» **WHAT YOU SHOULD DO**
All of the data needs to come back exactly as written.

Items from a data source
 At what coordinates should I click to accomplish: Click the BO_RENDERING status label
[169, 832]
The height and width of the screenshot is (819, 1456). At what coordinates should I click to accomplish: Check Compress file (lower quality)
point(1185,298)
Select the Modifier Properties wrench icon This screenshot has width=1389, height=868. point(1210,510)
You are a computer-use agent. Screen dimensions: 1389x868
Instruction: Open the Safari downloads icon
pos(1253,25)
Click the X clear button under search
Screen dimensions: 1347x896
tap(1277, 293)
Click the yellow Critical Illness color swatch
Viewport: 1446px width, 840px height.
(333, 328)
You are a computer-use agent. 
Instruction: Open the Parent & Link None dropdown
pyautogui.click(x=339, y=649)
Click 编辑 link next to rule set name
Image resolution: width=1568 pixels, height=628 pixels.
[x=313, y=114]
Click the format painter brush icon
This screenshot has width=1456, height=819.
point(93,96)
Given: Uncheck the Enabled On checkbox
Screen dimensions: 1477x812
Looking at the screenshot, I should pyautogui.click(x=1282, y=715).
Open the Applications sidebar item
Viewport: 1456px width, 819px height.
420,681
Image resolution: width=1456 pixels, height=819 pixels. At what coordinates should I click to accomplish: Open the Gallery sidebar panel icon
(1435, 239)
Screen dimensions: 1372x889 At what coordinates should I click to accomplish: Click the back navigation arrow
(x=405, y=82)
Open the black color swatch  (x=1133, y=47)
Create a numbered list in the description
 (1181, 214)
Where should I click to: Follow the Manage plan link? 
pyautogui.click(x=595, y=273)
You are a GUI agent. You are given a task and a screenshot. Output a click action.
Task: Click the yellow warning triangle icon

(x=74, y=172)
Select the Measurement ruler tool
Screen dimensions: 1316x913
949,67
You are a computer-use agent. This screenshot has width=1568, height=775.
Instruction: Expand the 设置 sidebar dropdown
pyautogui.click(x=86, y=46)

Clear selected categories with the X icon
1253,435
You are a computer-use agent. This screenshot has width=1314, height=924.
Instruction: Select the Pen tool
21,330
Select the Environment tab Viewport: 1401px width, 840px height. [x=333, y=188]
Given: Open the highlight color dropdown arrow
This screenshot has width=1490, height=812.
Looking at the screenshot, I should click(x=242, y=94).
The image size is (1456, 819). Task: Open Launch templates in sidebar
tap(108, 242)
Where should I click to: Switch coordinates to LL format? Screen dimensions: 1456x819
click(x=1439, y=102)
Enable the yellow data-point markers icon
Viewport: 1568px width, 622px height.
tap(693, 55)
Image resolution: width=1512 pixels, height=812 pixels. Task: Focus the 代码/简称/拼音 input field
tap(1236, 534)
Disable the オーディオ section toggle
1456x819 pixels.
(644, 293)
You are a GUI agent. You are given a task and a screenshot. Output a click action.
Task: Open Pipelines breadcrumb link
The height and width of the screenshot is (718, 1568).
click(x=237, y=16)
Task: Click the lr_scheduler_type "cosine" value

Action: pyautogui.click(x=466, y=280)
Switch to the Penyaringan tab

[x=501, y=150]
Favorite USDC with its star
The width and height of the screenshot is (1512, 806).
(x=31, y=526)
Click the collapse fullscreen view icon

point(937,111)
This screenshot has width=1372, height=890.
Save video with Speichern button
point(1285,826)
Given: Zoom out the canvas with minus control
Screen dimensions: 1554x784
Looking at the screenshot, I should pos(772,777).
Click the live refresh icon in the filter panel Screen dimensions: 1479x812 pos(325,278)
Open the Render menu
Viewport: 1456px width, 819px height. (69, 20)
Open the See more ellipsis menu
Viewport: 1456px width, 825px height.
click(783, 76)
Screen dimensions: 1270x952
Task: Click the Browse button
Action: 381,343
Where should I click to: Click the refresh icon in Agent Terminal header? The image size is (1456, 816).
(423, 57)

» **WRITTEN SOLUTION**
 At what coordinates should I click to accomplish: Click the BO_RENDERING status label
[169, 832]
The height and width of the screenshot is (819, 1456). At what coordinates should I click to accomplish: Check Compress file (lower quality)
point(1185,298)
Select the Modifier Properties wrench icon This screenshot has width=1389, height=868. point(1210,510)
You are a computer-use agent. Screen dimensions: 1389x868
Instruction: Open the Safari downloads icon
pos(1253,25)
Click the X clear button under search
Screen dimensions: 1347x896
tap(1277, 293)
Click the yellow Critical Illness color swatch
Viewport: 1446px width, 840px height.
(333, 328)
You are a computer-use agent. 
Instruction: Open the Parent & Link None dropdown
pyautogui.click(x=339, y=649)
Click 编辑 link next to rule set name
Image resolution: width=1568 pixels, height=628 pixels.
[x=313, y=114]
Click the format painter brush icon
This screenshot has width=1456, height=819.
point(93,96)
Given: Uncheck the Enabled On checkbox
Screen dimensions: 1477x812
Looking at the screenshot, I should pyautogui.click(x=1282, y=715).
Open the Applications sidebar item
Viewport: 1456px width, 819px height.
420,681
Image resolution: width=1456 pixels, height=819 pixels. At what coordinates should I click to accomplish: Open the Gallery sidebar panel icon
(1435, 239)
Screen dimensions: 1372x889 At what coordinates should I click to accomplish: Click the back navigation arrow
(x=405, y=82)
Open the black color swatch  (x=1133, y=47)
Create a numbered list in the description
 (1181, 214)
Where should I click to: Follow the Manage plan link? 
pyautogui.click(x=595, y=273)
You are a GUI agent. You are given a task and a screenshot. Output a click action.
Task: Click the yellow warning triangle icon

(x=74, y=172)
Select the Measurement ruler tool
Screen dimensions: 1316x913
949,67
You are a computer-use agent. This screenshot has width=1568, height=775.
Instruction: Expand the 设置 sidebar dropdown
pyautogui.click(x=86, y=46)

Clear selected categories with the X icon
1253,435
You are a computer-use agent. This screenshot has width=1314, height=924.
Instruction: Select the Pen tool
21,330
Select the Environment tab Viewport: 1401px width, 840px height. [x=333, y=188]
Given: Open the highlight color dropdown arrow
This screenshot has width=1490, height=812.
Looking at the screenshot, I should click(x=242, y=94).
The image size is (1456, 819). Task: Open Launch templates in sidebar
tap(108, 242)
Where should I click to: Switch coordinates to LL format? Screen dimensions: 1456x819
click(x=1439, y=102)
Enable the yellow data-point markers icon
Viewport: 1568px width, 622px height.
tap(693, 55)
Image resolution: width=1512 pixels, height=812 pixels. Task: Focus the 代码/简称/拼音 input field
tap(1236, 534)
Disable the オーディオ section toggle
1456x819 pixels.
(644, 293)
You are a GUI agent. You are given a task and a screenshot. Output a click action.
Task: Open Pipelines breadcrumb link
The height and width of the screenshot is (718, 1568).
click(x=237, y=16)
Task: Click the lr_scheduler_type "cosine" value

Action: pyautogui.click(x=466, y=280)
Switch to the Penyaringan tab

[x=501, y=150]
Favorite USDC with its star
The width and height of the screenshot is (1512, 806).
(x=31, y=526)
Click the collapse fullscreen view icon

point(937,111)
This screenshot has width=1372, height=890.
Save video with Speichern button
point(1285,826)
Given: Zoom out the canvas with minus control
Screen dimensions: 1554x784
Looking at the screenshot, I should pos(772,777).
Click the live refresh icon in the filter panel Screen dimensions: 1479x812 pos(325,278)
Open the Render menu
Viewport: 1456px width, 819px height. (69, 20)
Open the See more ellipsis menu
Viewport: 1456px width, 825px height.
click(783, 76)
Screen dimensions: 1270x952
Task: Click the Browse button
Action: 381,343
Where should I click to: Click the refresh icon in Agent Terminal header? The image size is (1456, 816).
(423, 57)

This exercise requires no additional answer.